Upon the way to Chagford Chris chanced to meet with Martin Grimbal, and, having long since accepted his offer of friendship, she did not hesitate to tell him of her present sorrow and invite his sympathy. From ignorance rather than selfishness did Chris take Martin literally when he had hoped in the past they might remain friends, and their intercourse was always maintained by her when chance put one in the other's way—at a cost to the man beyond her power to guess.

Now he walked beside her, and she explained how only a word was wanting between Will and Clement which neither would speak. Hicks had forgiven Will, but he refused to visit Newtake until he received an apology from the master of it; and Blanchard bore no ill-will to Clement, but declined to apologise for the past.

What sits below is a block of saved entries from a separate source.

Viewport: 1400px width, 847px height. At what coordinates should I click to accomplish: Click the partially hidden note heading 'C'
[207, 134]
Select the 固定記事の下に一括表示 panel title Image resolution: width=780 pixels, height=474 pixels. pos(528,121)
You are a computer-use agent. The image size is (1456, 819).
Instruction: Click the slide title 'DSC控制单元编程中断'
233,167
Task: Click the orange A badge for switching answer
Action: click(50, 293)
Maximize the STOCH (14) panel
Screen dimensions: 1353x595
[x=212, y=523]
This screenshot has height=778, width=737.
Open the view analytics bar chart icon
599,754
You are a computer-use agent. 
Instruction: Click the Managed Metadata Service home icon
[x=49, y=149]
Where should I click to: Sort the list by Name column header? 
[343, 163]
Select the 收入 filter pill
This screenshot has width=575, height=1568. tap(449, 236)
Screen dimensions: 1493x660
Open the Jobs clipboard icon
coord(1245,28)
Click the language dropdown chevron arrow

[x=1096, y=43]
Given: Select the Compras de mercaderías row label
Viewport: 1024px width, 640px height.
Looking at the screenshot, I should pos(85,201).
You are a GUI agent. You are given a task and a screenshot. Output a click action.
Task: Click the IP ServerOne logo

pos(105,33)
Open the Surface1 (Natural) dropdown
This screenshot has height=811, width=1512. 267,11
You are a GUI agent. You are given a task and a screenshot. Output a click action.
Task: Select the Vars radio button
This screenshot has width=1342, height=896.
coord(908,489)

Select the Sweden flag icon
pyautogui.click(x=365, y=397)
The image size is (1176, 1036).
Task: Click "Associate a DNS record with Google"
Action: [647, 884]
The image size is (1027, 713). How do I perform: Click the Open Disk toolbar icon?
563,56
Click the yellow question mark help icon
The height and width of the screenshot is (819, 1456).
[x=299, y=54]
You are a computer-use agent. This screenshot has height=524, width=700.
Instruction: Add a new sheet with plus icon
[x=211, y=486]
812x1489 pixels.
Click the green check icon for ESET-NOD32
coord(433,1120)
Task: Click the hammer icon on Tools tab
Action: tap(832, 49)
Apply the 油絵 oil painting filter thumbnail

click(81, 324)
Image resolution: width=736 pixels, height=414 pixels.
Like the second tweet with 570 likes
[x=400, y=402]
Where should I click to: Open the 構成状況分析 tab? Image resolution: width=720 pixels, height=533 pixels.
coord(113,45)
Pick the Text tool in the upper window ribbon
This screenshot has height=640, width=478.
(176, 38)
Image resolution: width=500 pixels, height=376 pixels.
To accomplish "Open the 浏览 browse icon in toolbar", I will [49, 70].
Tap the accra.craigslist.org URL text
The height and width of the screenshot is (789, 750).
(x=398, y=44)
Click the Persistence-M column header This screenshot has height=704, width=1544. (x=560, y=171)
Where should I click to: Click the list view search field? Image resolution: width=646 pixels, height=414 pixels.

These facts Martin listened to, while the blood beat like a tide within his temples, and a mist dimmed his eyes as the girl laid her brown hand upon his arm now and again, to accentuate a point. At such moments the truth tightened upon his soul and much distressed him.

The antiquary had abandoned any attempt to forget Chris, or cease from worshipping her with all his heart and soul; but the emotion now muzzled and chained out of sight he held of nobler composition than that earlier love which yearned for possession. Those dreary months that dragged between the present and his first disappointment had served as foundations for new developments of character in the man. He existed through a period of unutterable despair and loneliness; then the fruits of bygone battles fought and won came to his aid, and long-past years of self-denial and self-control fortified his spirit. The reasonableness of Martin Grimbal lifted him slowly but steadily from the ashes of disappointment; even his natural humility helped him, and he told himself he had no more than his desert. Presently, with efforts the very vigour of which served as tonic to character, he began to wrestle at the granite again and resume his archaeologic studies. Speaking in general terms, his mind was notably sweetened and widened by his experience; and, resulting from his own failure to reach happiness, there awoke in him a charity and sympathy for others, a fellow-feeling with humanity, remarkable in one whose enthusiasm for human nature was not large, whose ruling passion, until the circumstance of love tinctured it, had led him by ways which the bulk of men had pronounced arid and unsatisfying. Now this larger insight was making a finer character of him and planting, even at the core of his professional pursuits, something deeper than is generally to be found there. His experience, in fact, was telling upon his work, and he began slowly to combine with the labour of the yard-measure and the pencil, the spade and the camera, just thoughts on the subject of those human generations who ruled the Moor aforetime, who lived and loved and laboured there full many a day before Saxon keel first grated on British shingle.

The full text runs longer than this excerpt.